On a basin-wide scale, the heterogeneity with respect to facies and thickness of prospective sandstone reservoir formations has to be considered for future geothermal exploration activities. However, heat flow in a low permeability basin such as the Karoo is effectively very slow since convective heat transfer is negligible. A predominantly conductive thermal regime can be assumed. As the potential geothermal system would rely on fractures, and these may be very variable in their transmissibility properties across a large area, extrapolating results from a single borehole across the basin remains difficult. Furthermore, until boreholes are drilled to reservoir depth, and fluid has been extracted from a natural or artificial reservoir at an economically sustainable flow rate, no specification can be made about development of or production from the reservoir. However, the initial dataset of the KWV-1 borehole and Ecca Pass section from the southernmost part of the basin identifies this area as the most suitable for ongoing geothermal research.

Conclusions and outlook

The potential of geothermal energy utilization from the Main Karoo Basin has been assessed by compiling available literature data on the basin’s siliciclastic successions, their thickness, lateral extent, depth, as well as using available data on heat flow, geothermal gradient, thermal springs, structural geology and dolerite occurrence and integrating new petro- and thermophysical data, as well as structural and down-hole temperature data obtained from the present study.

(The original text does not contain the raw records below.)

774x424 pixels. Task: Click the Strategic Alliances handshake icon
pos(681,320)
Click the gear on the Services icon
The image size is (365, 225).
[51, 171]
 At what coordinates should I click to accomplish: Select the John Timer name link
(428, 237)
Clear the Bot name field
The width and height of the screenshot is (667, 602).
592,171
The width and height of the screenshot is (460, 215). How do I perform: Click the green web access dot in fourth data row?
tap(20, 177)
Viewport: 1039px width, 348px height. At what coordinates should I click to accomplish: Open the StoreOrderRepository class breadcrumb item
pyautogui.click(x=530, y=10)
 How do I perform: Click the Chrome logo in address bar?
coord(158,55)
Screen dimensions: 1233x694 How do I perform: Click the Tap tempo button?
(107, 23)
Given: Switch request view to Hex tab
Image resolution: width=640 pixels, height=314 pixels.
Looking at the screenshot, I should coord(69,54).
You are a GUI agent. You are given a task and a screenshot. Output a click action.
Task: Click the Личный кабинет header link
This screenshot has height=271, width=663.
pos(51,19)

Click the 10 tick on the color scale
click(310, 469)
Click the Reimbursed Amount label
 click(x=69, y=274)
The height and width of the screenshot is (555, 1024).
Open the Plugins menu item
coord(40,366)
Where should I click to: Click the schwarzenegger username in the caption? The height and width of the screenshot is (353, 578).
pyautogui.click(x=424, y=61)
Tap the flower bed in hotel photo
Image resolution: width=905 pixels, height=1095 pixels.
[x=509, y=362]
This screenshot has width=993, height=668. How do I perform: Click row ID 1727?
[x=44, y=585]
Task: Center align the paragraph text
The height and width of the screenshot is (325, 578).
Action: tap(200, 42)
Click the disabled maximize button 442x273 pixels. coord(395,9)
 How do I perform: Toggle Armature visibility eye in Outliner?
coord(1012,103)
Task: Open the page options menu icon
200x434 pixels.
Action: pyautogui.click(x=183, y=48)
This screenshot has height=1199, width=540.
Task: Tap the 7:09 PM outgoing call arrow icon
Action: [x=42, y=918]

Sand- and siltstones of the Permian Ripon Formation were intersected in a deep drill core at a depth between 919.20 and 2294.95 m. Measurements of petro- and thermophysical rock properties of core samples indicate a geothermal resource potential. High thermal conductivities ranging from 3.17 to 3.71 W/(m·K) and a high specific heat capacity are parameters of the geothermal reservoir formation. Although low matrix permeabilities were detected, the reservoir permeability may be enhanced by the joint and fracture system and numerous dolerite sills intersecting the formation with a potential for fluid-flow channelling along the intrusion-host rock interfaces. Temperatures of 80 °C at 2200 m depth indicate a moderately elevated geothermal gradient. Sandstones of the Ripon Formation occurring at >3000 m depths in the southern Eastern Cape region are candidate EGS reservoirs with temperatures >100 °C suitable for electricity production in a binary geothermal power plant.

Thermophysical data gained from an outcrop analogue study of the Ripon Formation exposed about 200 km SW of the studied borehole KWV-1 prove to be of value for a first resource assessment. Similar values of petro- and thermophysical rock properties were collected, classifying the Ripon Formation as a low permeability, fractured reservoir with a high thermal conductivity and a high specific heat capacity. Such petrothermal systems can be exploited and used for electricity production by creating fluid pathways by means of hydraulic stimulation (Breede et al. 2013). Future studies should thus focus on the deep aquifers of the Karoo Basin, e.g. with respect to hydraulic conductivity of the fractures and the influence of dykes and sills intersecting the sandstone formations.

With regard to economic feasibility of electric-power generation in the Karoo, the endeavour to implement geothermal energy as a viable contribution to the future energy mix of South Africa should include feasibility studies on hybrid energy systems such as geothermal-solar-wind systems.